Vicdan, “vecede” fiilinin mastar kalıbı olan “el-vucud” beş duyu organı aracılığı ile “bulma”yı ifade eder. Bir şeyin tadını, sesini, kokusunu, sertliğini bulmak, fark etmek, algılamak manasını ifade etmektedir.
Vicdan ve nefis iki karşıt mekanizma gibi çalışıyor.
Vicdan mekanizması nedenleri sorguluyor. Vicdan mekanizmasının unsurları tam çalışıyorsa takva da işleyişini tam yapıyor demektir.

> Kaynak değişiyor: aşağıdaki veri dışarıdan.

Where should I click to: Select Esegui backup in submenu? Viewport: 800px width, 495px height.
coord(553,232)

İradenin gayesi ibadetullahtır.
Zihnin gayesi marifetutllahtır.
Hislerin gayesi muhabbetullahtır.
Kalbin gayesi ise müşahedetullahtır.
Vicdan mekanizması açısından sıkıntılı dönemler tam bir miraç imkânı oluşturur. Sıkıntısı çekilen şeyin sonucunu kaybetmek de var, kazanmak da. Nefis insanları her yolu mubah görerek çalışır. Çünkü vicdan mekanizması sahiplerinin kalbi şefkat ateşiyle kavrulur.
Şefkat yoksunu insanlarda vicdan aramak beyhude bir arayıştır. Dolayısıyla nefsin insanları ile vicdanın insanları aynı ortamlarda bulunuyorsa vicdan insanları hep sıkıntı çeker. Şairin ifadesiyle: ‘‘Öz yurdunda garipsin öz vatanında parya’’ diye tanımladığı durum, işte tam da bu sıkıntısının tarifidir.

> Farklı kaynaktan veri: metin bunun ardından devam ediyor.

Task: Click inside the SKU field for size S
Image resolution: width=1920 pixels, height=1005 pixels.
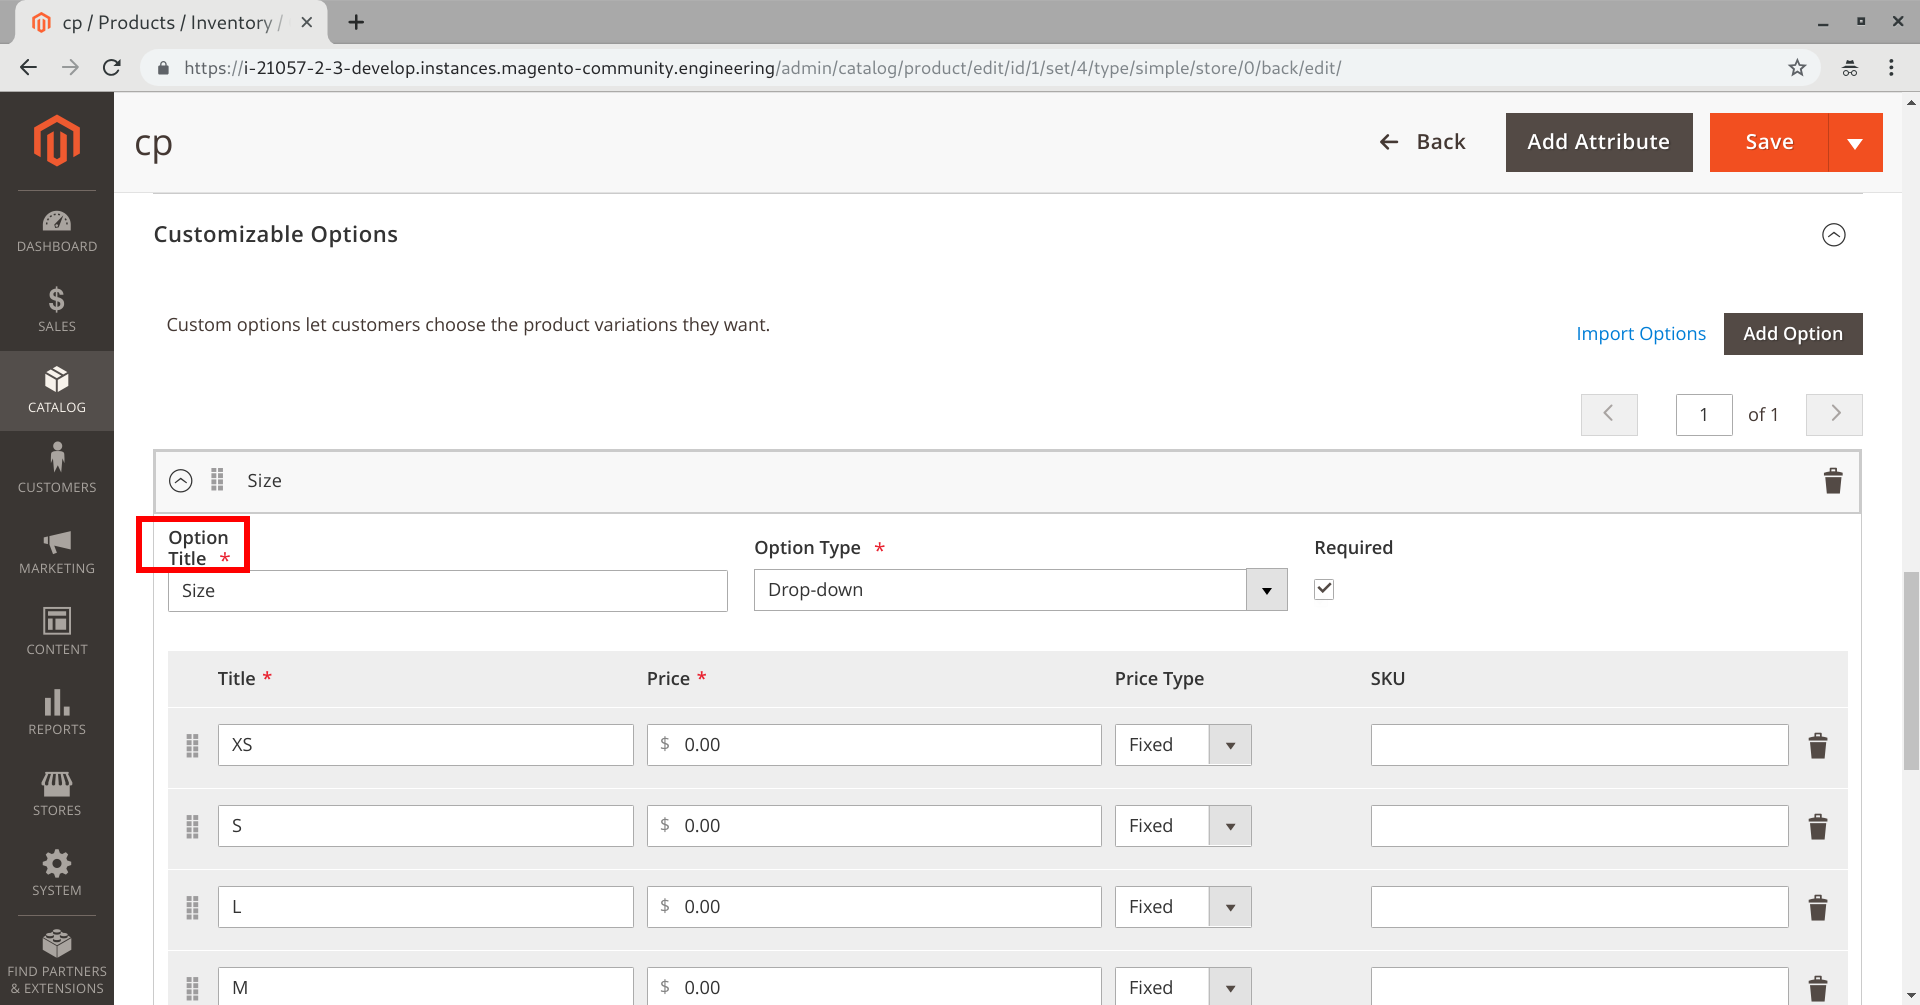Action: pos(1578,825)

Vicdan; ancak ve ancak suret vücutlarını tutan vücudun sahibini anlamaya başladığında oluşmaya başlar. Vücuttan maksat, Yaratıcı’nın vücududur.
Tüm varlığın suret vücutlarını tutan Zatın hakikatini anlayan vücut hakikatine erişir. Zira tüm suret vücutlarını tutan vücut, Hakk’ın vücududur. İşte bu noktadan sonra ‘‘vücudu mutlak’’ denilen durum ortaya çıkar.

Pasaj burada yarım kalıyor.